Version originale du texte intégral

1 Introduction

Heat shock proteins (HSPs) are a multigene family of molecular chaperones produced by cells in response to stressful conditions [1–5], mainly following thermal stress [6,7]. HSP70 is the most important and well-studied protein of all HSP family members, with an essential role in protein folding, disaggregation and degradation [8–11]. The massive literature about HSPs focuses mainly on photosynthetic eukaryotes [12–16], aquatic organisms [17,18] and model organisms [19–22]; in mammals, most recent studies aim to clarify the HSPs involvement in human diseases, such as neurodegenerative processes and cancer [23–28]. Terrestrial vertebrates such as reptiles and birds received less attention, both in terms of evolutionary and physiological studies. As regarding birds, studies mostly concern the effects of heat stress on broiler chickens [29–32].

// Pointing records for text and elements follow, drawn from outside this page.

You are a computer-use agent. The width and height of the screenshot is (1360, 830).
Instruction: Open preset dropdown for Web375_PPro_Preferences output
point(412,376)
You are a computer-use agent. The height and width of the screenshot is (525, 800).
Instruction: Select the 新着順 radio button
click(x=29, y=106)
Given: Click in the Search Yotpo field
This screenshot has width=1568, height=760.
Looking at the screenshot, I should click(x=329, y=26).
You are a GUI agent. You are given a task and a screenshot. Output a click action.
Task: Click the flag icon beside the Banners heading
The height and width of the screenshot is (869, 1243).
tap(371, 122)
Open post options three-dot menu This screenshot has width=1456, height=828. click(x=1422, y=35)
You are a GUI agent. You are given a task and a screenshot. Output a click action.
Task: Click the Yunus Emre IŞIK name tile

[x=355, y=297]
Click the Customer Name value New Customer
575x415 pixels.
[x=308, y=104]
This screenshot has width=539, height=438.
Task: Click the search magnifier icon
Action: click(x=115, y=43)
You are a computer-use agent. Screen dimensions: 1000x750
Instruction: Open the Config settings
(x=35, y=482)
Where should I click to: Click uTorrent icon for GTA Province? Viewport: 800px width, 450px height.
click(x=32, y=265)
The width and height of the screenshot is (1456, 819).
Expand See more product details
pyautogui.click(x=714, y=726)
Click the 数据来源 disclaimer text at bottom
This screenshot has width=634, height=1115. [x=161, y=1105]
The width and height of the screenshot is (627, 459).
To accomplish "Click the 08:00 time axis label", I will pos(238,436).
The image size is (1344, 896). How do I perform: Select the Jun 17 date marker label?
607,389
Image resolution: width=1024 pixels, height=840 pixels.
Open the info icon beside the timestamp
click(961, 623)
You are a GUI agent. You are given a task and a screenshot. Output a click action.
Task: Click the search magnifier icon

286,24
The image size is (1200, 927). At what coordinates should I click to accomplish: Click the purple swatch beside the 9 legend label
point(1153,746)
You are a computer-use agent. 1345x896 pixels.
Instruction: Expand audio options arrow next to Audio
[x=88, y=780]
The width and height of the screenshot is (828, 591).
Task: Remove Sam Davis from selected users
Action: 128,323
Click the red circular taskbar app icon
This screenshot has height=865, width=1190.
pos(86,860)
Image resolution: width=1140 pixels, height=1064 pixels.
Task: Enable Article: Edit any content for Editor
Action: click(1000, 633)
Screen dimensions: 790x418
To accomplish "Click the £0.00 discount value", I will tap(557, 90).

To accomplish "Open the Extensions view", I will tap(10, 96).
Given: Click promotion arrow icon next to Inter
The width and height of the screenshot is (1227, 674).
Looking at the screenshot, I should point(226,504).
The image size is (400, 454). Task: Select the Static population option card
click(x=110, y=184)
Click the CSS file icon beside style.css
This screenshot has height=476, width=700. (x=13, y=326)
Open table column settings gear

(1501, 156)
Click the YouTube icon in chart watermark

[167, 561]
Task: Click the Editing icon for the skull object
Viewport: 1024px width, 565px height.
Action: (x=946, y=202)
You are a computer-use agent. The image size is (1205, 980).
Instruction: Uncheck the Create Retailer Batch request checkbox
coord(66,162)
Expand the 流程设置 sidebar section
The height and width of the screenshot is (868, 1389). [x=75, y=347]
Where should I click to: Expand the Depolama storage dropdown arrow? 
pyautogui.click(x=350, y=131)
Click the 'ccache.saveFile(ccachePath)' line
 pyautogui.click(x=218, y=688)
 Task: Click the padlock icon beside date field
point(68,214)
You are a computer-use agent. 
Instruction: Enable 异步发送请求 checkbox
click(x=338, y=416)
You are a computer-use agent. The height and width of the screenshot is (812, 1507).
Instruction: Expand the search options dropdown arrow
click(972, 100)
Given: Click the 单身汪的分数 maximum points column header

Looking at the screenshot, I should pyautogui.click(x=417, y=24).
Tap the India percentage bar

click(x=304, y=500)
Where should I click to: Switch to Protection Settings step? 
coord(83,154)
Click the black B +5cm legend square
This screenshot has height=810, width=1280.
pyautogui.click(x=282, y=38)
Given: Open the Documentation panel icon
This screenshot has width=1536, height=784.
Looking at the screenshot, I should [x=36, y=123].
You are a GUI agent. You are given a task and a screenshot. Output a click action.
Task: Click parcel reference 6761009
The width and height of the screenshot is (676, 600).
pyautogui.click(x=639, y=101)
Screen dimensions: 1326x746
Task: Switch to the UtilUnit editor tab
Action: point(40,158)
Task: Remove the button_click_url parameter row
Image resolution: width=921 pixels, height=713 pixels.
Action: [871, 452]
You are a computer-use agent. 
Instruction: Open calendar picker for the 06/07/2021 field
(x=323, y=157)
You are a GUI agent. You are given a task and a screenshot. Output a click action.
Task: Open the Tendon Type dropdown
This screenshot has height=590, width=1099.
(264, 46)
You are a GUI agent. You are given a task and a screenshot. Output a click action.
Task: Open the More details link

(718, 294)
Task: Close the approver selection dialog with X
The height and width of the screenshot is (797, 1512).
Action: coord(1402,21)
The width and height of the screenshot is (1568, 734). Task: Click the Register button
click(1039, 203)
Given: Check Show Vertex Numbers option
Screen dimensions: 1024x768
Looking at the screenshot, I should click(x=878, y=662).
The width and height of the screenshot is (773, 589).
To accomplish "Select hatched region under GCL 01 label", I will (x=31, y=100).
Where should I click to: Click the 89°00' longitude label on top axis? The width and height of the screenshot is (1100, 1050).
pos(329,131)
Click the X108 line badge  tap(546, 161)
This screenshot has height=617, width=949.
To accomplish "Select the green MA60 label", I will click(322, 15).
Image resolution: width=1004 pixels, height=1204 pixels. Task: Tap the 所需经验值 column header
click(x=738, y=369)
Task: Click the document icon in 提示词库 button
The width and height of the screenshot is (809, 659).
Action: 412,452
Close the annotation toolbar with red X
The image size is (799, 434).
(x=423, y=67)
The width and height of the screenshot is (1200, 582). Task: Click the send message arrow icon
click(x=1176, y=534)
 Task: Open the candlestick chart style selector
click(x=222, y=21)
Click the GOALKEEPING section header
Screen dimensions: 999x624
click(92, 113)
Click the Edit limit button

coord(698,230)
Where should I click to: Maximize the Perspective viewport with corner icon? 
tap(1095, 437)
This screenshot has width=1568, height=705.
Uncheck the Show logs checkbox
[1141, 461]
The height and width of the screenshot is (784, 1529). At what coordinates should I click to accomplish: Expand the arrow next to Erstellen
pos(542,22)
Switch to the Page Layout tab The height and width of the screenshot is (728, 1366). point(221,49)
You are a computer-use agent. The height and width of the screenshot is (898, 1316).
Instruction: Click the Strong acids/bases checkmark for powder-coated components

In reptiles, HSP70 expression and functions have been correlated to thermal tolerance and adaptation [33–35]. Indeed, being ectotherm animals, reptiles are particularly susceptible to changes in environmental temperatures. Reptiles are globally distributed but show a relatively narrow range of viable temperatures, depending to the ecological niches of the species. Embryos of oviparous terrestrial vertebrates are considered more vulnerable to changes in environmental temperatures, because they have very limited capability to thermoregulate and are unable to move to more favourable environments.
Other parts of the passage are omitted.